AIM OF THE TASK
Copy every line of the material below word for word.

::::::::::

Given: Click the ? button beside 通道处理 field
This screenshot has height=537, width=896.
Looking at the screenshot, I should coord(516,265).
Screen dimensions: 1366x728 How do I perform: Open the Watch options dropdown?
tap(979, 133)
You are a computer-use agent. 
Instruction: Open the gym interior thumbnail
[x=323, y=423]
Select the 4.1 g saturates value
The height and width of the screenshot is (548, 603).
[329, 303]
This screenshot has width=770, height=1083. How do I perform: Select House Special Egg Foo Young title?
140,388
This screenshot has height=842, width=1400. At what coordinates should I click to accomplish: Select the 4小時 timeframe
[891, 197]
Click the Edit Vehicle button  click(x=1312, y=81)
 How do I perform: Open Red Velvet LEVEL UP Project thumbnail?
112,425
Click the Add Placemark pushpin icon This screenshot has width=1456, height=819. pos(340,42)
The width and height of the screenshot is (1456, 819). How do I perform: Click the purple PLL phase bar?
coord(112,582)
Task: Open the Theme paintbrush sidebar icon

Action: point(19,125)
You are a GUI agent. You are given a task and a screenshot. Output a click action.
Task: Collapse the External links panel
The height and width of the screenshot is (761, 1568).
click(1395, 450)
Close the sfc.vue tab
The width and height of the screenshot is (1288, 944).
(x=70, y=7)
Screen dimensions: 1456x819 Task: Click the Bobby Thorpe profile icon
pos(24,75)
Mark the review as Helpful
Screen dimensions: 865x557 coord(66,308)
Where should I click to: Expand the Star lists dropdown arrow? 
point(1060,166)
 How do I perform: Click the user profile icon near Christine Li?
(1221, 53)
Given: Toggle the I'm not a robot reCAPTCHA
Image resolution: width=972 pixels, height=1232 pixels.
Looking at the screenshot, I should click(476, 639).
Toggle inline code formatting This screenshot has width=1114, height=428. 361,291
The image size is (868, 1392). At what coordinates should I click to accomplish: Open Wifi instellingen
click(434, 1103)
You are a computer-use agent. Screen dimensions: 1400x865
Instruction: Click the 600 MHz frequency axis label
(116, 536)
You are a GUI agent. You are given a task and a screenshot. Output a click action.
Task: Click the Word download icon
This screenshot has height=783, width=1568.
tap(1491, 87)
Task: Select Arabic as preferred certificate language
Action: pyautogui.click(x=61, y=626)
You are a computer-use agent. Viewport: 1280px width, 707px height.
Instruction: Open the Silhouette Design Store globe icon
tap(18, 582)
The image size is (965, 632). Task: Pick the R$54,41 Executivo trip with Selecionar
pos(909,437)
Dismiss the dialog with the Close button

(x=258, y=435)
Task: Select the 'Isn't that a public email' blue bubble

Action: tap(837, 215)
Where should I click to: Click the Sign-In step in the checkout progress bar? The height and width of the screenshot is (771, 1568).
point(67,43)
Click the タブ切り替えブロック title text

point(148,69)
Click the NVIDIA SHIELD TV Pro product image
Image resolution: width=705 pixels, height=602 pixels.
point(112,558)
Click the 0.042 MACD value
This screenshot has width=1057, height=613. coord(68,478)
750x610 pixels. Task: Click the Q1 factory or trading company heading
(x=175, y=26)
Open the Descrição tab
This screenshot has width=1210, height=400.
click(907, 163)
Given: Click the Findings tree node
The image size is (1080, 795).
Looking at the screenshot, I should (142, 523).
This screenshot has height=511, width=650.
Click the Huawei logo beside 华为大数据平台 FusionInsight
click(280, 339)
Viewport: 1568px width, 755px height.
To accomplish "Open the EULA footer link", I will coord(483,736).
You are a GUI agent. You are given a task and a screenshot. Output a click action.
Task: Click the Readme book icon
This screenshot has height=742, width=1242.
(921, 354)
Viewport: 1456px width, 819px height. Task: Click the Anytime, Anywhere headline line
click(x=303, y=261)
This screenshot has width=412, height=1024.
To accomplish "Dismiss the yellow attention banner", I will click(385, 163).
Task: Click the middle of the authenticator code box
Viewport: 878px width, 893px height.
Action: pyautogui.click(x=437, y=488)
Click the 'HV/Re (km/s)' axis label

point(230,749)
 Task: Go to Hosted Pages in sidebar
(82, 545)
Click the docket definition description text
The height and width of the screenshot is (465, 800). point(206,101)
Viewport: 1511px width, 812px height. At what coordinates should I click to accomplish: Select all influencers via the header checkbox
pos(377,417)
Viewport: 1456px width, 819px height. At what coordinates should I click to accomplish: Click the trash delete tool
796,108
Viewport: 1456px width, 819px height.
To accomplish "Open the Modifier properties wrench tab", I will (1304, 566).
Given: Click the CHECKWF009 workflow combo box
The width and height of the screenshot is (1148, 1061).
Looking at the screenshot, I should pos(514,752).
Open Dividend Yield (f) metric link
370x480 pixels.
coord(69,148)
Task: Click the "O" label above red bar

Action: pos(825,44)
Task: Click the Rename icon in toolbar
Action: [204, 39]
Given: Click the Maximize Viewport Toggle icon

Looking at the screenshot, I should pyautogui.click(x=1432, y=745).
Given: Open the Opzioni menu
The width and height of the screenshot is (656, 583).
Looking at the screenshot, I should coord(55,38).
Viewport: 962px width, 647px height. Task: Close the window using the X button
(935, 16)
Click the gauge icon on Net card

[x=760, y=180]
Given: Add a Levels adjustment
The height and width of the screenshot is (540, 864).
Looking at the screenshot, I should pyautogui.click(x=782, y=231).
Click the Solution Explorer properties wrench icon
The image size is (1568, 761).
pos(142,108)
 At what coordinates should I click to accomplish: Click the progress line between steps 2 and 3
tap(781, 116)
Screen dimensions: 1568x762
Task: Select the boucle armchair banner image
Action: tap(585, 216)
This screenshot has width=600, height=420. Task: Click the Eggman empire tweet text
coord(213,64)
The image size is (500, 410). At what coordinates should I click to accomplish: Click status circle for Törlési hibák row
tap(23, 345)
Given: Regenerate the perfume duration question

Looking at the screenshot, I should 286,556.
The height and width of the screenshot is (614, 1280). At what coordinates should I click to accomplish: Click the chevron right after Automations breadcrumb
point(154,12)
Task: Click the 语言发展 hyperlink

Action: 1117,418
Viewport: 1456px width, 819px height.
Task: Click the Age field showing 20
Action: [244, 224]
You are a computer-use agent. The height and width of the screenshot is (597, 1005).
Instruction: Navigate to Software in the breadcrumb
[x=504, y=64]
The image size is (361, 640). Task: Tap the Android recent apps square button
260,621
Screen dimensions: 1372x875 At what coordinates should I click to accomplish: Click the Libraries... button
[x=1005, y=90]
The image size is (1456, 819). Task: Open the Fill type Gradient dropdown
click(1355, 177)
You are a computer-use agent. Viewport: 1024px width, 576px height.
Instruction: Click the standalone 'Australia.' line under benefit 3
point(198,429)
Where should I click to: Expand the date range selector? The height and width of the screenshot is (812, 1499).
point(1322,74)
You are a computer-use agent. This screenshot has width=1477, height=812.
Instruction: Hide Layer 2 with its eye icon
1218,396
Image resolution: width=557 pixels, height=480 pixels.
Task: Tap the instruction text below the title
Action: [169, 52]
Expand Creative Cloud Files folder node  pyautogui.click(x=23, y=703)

::::::::::

EXERCISE RESULT
Given: Click the ? button beside 通道处理 field
This screenshot has height=537, width=896.
Looking at the screenshot, I should coord(516,265).
Screen dimensions: 1366x728 How do I perform: Open the Watch options dropdown?
tap(979, 133)
You are a computer-use agent. 
Instruction: Open the gym interior thumbnail
[x=323, y=423]
Select the 4.1 g saturates value
The height and width of the screenshot is (548, 603).
[329, 303]
This screenshot has width=770, height=1083. How do I perform: Select House Special Egg Foo Young title?
140,388
This screenshot has height=842, width=1400. At what coordinates should I click to accomplish: Select the 4小時 timeframe
[891, 197]
Click the Edit Vehicle button  click(x=1312, y=81)
 How do I perform: Open Red Velvet LEVEL UP Project thumbnail?
112,425
Click the Add Placemark pushpin icon This screenshot has width=1456, height=819. pos(340,42)
The width and height of the screenshot is (1456, 819). How do I perform: Click the purple PLL phase bar?
coord(112,582)
Task: Open the Theme paintbrush sidebar icon

Action: point(19,125)
You are a GUI agent. You are given a task and a screenshot. Output a click action.
Task: Collapse the External links panel
The height and width of the screenshot is (761, 1568).
click(1395, 450)
Close the sfc.vue tab
The width and height of the screenshot is (1288, 944).
(x=70, y=7)
Screen dimensions: 1456x819 Task: Click the Bobby Thorpe profile icon
pos(24,75)
Mark the review as Helpful
Screen dimensions: 865x557 coord(66,308)
Where should I click to: Expand the Star lists dropdown arrow? 
point(1060,166)
 How do I perform: Click the user profile icon near Christine Li?
(1221, 53)
Given: Toggle the I'm not a robot reCAPTCHA
Image resolution: width=972 pixels, height=1232 pixels.
Looking at the screenshot, I should click(476, 639).
Toggle inline code formatting This screenshot has width=1114, height=428. 361,291
The image size is (868, 1392). At what coordinates should I click to accomplish: Open Wifi instellingen
click(434, 1103)
You are a computer-use agent. Screen dimensions: 1400x865
Instruction: Click the 600 MHz frequency axis label
(116, 536)
You are a GUI agent. You are given a task and a screenshot. Output a click action.
Task: Click the Word download icon
This screenshot has height=783, width=1568.
tap(1491, 87)
Task: Select Arabic as preferred certificate language
Action: pyautogui.click(x=61, y=626)
You are a computer-use agent. Viewport: 1280px width, 707px height.
Instruction: Open the Silhouette Design Store globe icon
tap(18, 582)
The image size is (965, 632). Task: Pick the R$54,41 Executivo trip with Selecionar
pos(909,437)
Dismiss the dialog with the Close button

(x=258, y=435)
Task: Select the 'Isn't that a public email' blue bubble

Action: tap(837, 215)
Where should I click to: Click the Sign-In step in the checkout progress bar? The height and width of the screenshot is (771, 1568).
point(67,43)
Click the タブ切り替えブロック title text

point(148,69)
Click the NVIDIA SHIELD TV Pro product image
Image resolution: width=705 pixels, height=602 pixels.
point(112,558)
Click the 0.042 MACD value
This screenshot has width=1057, height=613. coord(68,478)
750x610 pixels. Task: Click the Q1 factory or trading company heading
(x=175, y=26)
Open the Descrição tab
This screenshot has width=1210, height=400.
click(907, 163)
Given: Click the Findings tree node
The image size is (1080, 795).
Looking at the screenshot, I should (142, 523).
This screenshot has height=511, width=650.
Click the Huawei logo beside 华为大数据平台 FusionInsight
click(280, 339)
Viewport: 1568px width, 755px height.
To accomplish "Open the EULA footer link", I will coord(483,736).
You are a GUI agent. You are given a task and a screenshot. Output a click action.
Task: Click the Readme book icon
This screenshot has height=742, width=1242.
(921, 354)
Viewport: 1456px width, 819px height. Task: Click the Anytime, Anywhere headline line
click(x=303, y=261)
This screenshot has width=412, height=1024.
To accomplish "Dismiss the yellow attention banner", I will click(385, 163).
Task: Click the middle of the authenticator code box
Viewport: 878px width, 893px height.
Action: pyautogui.click(x=437, y=488)
Click the 'HV/Re (km/s)' axis label

point(230,749)
 Task: Go to Hosted Pages in sidebar
(82, 545)
Click the docket definition description text
The height and width of the screenshot is (465, 800). point(206,101)
Viewport: 1511px width, 812px height. At what coordinates should I click to accomplish: Select all influencers via the header checkbox
pos(377,417)
Viewport: 1456px width, 819px height. At what coordinates should I click to accomplish: Click the trash delete tool
796,108
Viewport: 1456px width, 819px height.
To accomplish "Open the Modifier properties wrench tab", I will (1304, 566).
Given: Click the CHECKWF009 workflow combo box
The width and height of the screenshot is (1148, 1061).
Looking at the screenshot, I should pos(514,752).
Open Dividend Yield (f) metric link
370x480 pixels.
coord(69,148)
Task: Click the "O" label above red bar

Action: pos(825,44)
Task: Click the Rename icon in toolbar
Action: [204, 39]
Given: Click the Maximize Viewport Toggle icon

Looking at the screenshot, I should pyautogui.click(x=1432, y=745).
Given: Open the Opzioni menu
The width and height of the screenshot is (656, 583).
Looking at the screenshot, I should coord(55,38).
Viewport: 962px width, 647px height. Task: Close the window using the X button
(935, 16)
Click the gauge icon on Net card

[x=760, y=180]
Given: Add a Levels adjustment
The height and width of the screenshot is (540, 864).
Looking at the screenshot, I should pyautogui.click(x=782, y=231).
Click the Solution Explorer properties wrench icon
The image size is (1568, 761).
pos(142,108)
 At what coordinates should I click to accomplish: Click the progress line between steps 2 and 3
tap(781, 116)
Screen dimensions: 1568x762
Task: Select the boucle armchair banner image
Action: tap(585, 216)
This screenshot has width=600, height=420. Task: Click the Eggman empire tweet text
coord(213,64)
The image size is (500, 410). At what coordinates should I click to accomplish: Click status circle for Törlési hibák row
tap(23, 345)
Given: Regenerate the perfume duration question

Looking at the screenshot, I should 286,556.
The height and width of the screenshot is (614, 1280). At what coordinates should I click to accomplish: Click the chevron right after Automations breadcrumb
point(154,12)
Task: Click the 语言发展 hyperlink

Action: 1117,418
Viewport: 1456px width, 819px height.
Task: Click the Age field showing 20
Action: [244, 224]
You are a computer-use agent. The height and width of the screenshot is (597, 1005).
Instruction: Navigate to Software in the breadcrumb
[x=504, y=64]
The image size is (361, 640). Task: Tap the Android recent apps square button
260,621
Screen dimensions: 1372x875 At what coordinates should I click to accomplish: Click the Libraries... button
[x=1005, y=90]
The image size is (1456, 819). Task: Open the Fill type Gradient dropdown
click(1355, 177)
You are a computer-use agent. Viewport: 1024px width, 576px height.
Instruction: Click the standalone 'Australia.' line under benefit 3
point(198,429)
Where should I click to: Expand the date range selector? The height and width of the screenshot is (812, 1499).
point(1322,74)
You are a computer-use agent. This screenshot has width=1477, height=812.
Instruction: Hide Layer 2 with its eye icon
1218,396
Image resolution: width=557 pixels, height=480 pixels.
Task: Tap the instruction text below the title
Action: [169, 52]
Expand Creative Cloud Files folder node  pyautogui.click(x=23, y=703)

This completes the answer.